+++ Texte à analyser

S'agissant du Statut, l'article 15 (entre autres) requiert que les Juges adoptent un règlement de procédure et de preuve qui régira la phase préalable à l'audience, l'audience et les recours ainsi que la recevabilité des preuves. Puis l'article 20 requiert que le procès soit équitable et rapide, en assurant que les droits de l'accusé sont pleinement respectés et l'article 21 dispose qu'un accusé a le droit à ce que sa cause soit entendue équitablement et à ne pas être contraint de témoigner contre lui-même.

++++++
+++ Données extraites

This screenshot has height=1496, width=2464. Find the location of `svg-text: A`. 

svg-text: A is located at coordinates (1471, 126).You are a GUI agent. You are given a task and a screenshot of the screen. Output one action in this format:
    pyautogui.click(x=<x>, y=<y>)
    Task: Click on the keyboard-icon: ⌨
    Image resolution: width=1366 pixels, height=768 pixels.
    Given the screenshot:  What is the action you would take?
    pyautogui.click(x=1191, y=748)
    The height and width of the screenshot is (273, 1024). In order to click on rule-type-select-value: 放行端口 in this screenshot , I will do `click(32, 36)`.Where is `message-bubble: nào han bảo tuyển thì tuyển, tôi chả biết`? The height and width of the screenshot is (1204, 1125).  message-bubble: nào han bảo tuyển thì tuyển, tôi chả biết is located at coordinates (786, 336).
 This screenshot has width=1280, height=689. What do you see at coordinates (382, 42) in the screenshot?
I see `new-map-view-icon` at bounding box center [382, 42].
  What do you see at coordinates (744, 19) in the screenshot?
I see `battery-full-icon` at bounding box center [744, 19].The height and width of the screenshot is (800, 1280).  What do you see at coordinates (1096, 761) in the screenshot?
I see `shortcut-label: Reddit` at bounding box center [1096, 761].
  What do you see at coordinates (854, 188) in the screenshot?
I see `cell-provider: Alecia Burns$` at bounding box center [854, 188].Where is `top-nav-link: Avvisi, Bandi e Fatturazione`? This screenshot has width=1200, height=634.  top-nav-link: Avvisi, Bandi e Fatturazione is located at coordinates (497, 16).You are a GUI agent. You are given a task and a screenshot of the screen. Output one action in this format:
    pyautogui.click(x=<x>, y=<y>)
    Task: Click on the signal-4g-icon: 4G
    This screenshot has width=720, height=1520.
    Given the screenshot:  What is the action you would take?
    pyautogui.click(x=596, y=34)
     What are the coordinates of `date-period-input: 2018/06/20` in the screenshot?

++++++

Extrayez le texte à analyser en entier, mot pour mot. Ces lignes proviennent d'une autre source.

S'agissant du Statut, l'article 15 (entre autres) requiert que les Juges adoptent un règlement de procédure et de preuve qui régira la phase préalable à l'audience, l'audience et les recours ainsi que la recevabilité des preuves. Puis l'article 20 requiert que le procès soit équitable et rapide, en assurant que les droits de l'accusé sont pleinement respectés et l'article 21 dispose qu'un accusé a le droit à ce que sa cause soit entendue équitablement et à ne pas être contraint de témoigner contre lui-même.